╭──

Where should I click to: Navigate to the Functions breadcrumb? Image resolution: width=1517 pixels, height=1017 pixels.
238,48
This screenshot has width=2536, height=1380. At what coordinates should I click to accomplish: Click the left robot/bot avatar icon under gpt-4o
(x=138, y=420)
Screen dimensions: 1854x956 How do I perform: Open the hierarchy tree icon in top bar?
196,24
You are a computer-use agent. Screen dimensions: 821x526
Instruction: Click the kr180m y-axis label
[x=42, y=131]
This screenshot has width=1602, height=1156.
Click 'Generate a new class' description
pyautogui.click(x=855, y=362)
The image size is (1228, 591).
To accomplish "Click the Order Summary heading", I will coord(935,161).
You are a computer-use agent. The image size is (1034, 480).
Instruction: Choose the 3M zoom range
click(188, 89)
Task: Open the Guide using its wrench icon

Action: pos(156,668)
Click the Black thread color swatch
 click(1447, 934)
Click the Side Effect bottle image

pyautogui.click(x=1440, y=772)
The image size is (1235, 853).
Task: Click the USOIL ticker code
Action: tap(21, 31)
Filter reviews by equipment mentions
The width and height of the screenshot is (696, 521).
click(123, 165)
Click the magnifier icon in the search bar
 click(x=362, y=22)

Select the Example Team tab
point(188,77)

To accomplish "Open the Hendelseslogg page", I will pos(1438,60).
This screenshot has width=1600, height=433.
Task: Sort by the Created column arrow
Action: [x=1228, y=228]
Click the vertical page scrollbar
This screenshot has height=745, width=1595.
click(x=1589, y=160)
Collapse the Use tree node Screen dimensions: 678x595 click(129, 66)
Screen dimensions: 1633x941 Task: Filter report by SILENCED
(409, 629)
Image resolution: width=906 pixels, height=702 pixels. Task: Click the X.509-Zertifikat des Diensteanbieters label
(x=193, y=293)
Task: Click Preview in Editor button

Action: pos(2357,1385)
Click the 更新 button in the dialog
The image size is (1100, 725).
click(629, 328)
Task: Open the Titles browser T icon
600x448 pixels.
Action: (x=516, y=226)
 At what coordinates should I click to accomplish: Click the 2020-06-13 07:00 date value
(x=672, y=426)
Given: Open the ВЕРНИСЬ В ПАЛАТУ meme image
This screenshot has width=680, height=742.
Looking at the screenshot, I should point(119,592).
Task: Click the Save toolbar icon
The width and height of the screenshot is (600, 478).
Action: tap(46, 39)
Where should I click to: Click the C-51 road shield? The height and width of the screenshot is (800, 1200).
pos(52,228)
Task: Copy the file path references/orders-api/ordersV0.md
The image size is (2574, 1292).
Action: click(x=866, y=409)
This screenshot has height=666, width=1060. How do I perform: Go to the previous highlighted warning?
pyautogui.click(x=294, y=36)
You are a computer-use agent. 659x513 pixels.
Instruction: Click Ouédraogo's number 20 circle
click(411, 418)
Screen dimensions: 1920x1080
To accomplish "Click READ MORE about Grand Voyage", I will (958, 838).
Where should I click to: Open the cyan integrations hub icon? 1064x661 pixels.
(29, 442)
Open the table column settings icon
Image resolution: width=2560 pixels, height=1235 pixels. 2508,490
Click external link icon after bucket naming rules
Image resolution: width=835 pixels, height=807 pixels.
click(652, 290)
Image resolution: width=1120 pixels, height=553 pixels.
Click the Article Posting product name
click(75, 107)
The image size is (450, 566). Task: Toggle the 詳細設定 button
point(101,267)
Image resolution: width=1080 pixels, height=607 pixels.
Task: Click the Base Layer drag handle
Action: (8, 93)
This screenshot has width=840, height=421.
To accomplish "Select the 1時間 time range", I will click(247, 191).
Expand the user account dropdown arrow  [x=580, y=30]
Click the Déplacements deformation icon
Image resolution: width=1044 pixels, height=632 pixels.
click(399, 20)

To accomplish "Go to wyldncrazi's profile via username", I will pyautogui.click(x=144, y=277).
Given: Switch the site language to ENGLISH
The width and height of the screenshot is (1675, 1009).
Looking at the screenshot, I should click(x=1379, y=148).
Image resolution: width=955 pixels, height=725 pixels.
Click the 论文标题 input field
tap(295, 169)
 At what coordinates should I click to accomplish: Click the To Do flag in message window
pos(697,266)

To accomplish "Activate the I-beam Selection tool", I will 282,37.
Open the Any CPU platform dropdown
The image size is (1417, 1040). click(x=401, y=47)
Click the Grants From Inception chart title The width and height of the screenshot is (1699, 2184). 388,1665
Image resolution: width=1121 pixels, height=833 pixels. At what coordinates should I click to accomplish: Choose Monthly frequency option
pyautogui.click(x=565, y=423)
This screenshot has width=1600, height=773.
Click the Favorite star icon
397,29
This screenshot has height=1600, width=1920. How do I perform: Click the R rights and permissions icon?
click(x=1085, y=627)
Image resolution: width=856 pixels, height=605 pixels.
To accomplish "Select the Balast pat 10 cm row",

╰──

▶ THE REQUEST:
Output all of the data above again, line for line and without any change.

▶ CORRECT RESPONSE:
Where should I click to: Navigate to the Functions breadcrumb? Image resolution: width=1517 pixels, height=1017 pixels.
238,48
This screenshot has width=2536, height=1380. At what coordinates should I click to accomplish: Click the left robot/bot avatar icon under gpt-4o
(x=138, y=420)
Screen dimensions: 1854x956 How do I perform: Open the hierarchy tree icon in top bar?
196,24
You are a computer-use agent. Screen dimensions: 821x526
Instruction: Click the kr180m y-axis label
[x=42, y=131]
This screenshot has width=1602, height=1156.
Click 'Generate a new class' description
pyautogui.click(x=855, y=362)
The image size is (1228, 591).
To accomplish "Click the Order Summary heading", I will coord(935,161).
You are a computer-use agent. The image size is (1034, 480).
Instruction: Choose the 3M zoom range
click(188, 89)
Task: Open the Guide using its wrench icon

Action: pos(156,668)
Click the Black thread color swatch
 click(1447, 934)
Click the Side Effect bottle image

pyautogui.click(x=1440, y=772)
The image size is (1235, 853).
Task: Click the USOIL ticker code
Action: tap(21, 31)
Filter reviews by equipment mentions
The width and height of the screenshot is (696, 521).
click(123, 165)
Click the magnifier icon in the search bar
 click(x=362, y=22)

Select the Example Team tab
point(188,77)

To accomplish "Open the Hendelseslogg page", I will pos(1438,60).
This screenshot has width=1600, height=433.
Task: Sort by the Created column arrow
Action: [x=1228, y=228]
Click the vertical page scrollbar
This screenshot has height=745, width=1595.
click(x=1589, y=160)
Collapse the Use tree node Screen dimensions: 678x595 click(129, 66)
Screen dimensions: 1633x941 Task: Filter report by SILENCED
(409, 629)
Image resolution: width=906 pixels, height=702 pixels. Task: Click the X.509-Zertifikat des Diensteanbieters label
(x=193, y=293)
Task: Click Preview in Editor button

Action: pos(2357,1385)
Click the 更新 button in the dialog
The image size is (1100, 725).
click(629, 328)
Task: Open the Titles browser T icon
600x448 pixels.
Action: (x=516, y=226)
 At what coordinates should I click to accomplish: Click the 2020-06-13 07:00 date value
(x=672, y=426)
Given: Open the ВЕРНИСЬ В ПАЛАТУ meme image
This screenshot has width=680, height=742.
Looking at the screenshot, I should point(119,592).
Task: Click the Save toolbar icon
The width and height of the screenshot is (600, 478).
Action: tap(46, 39)
Where should I click to: Click the C-51 road shield? The height and width of the screenshot is (800, 1200).
pos(52,228)
Task: Copy the file path references/orders-api/ordersV0.md
The image size is (2574, 1292).
Action: click(x=866, y=409)
This screenshot has height=666, width=1060. How do I perform: Go to the previous highlighted warning?
pyautogui.click(x=294, y=36)
You are a computer-use agent. 659x513 pixels.
Instruction: Click Ouédraogo's number 20 circle
click(411, 418)
Screen dimensions: 1920x1080
To accomplish "Click READ MORE about Grand Voyage", I will (958, 838).
Where should I click to: Open the cyan integrations hub icon? 1064x661 pixels.
(29, 442)
Open the table column settings icon
Image resolution: width=2560 pixels, height=1235 pixels. 2508,490
Click external link icon after bucket naming rules
Image resolution: width=835 pixels, height=807 pixels.
click(652, 290)
Image resolution: width=1120 pixels, height=553 pixels.
Click the Article Posting product name
click(75, 107)
The image size is (450, 566). Task: Toggle the 詳細設定 button
point(101,267)
Image resolution: width=1080 pixels, height=607 pixels.
Task: Click the Base Layer drag handle
Action: (8, 93)
This screenshot has width=840, height=421.
To accomplish "Select the 1時間 time range", I will click(247, 191).
Expand the user account dropdown arrow  [x=580, y=30]
Click the Déplacements deformation icon
Image resolution: width=1044 pixels, height=632 pixels.
click(399, 20)

To accomplish "Go to wyldncrazi's profile via username", I will pyautogui.click(x=144, y=277).
Given: Switch the site language to ENGLISH
The width and height of the screenshot is (1675, 1009).
Looking at the screenshot, I should click(x=1379, y=148).
Image resolution: width=955 pixels, height=725 pixels.
Click the 论文标题 input field
tap(295, 169)
 At what coordinates should I click to accomplish: Click the To Do flag in message window
pos(697,266)

To accomplish "Activate the I-beam Selection tool", I will 282,37.
Open the Any CPU platform dropdown
The image size is (1417, 1040). click(x=401, y=47)
Click the Grants From Inception chart title The width and height of the screenshot is (1699, 2184). 388,1665
Image resolution: width=1121 pixels, height=833 pixels. At what coordinates should I click to accomplish: Choose Monthly frequency option
pyautogui.click(x=565, y=423)
This screenshot has width=1600, height=773.
Click the Favorite star icon
397,29
This screenshot has height=1600, width=1920. How do I perform: Click the R rights and permissions icon?
click(x=1085, y=627)
Image resolution: width=856 pixels, height=605 pixels.
To accomplish "Select the Balast pat 10 cm row",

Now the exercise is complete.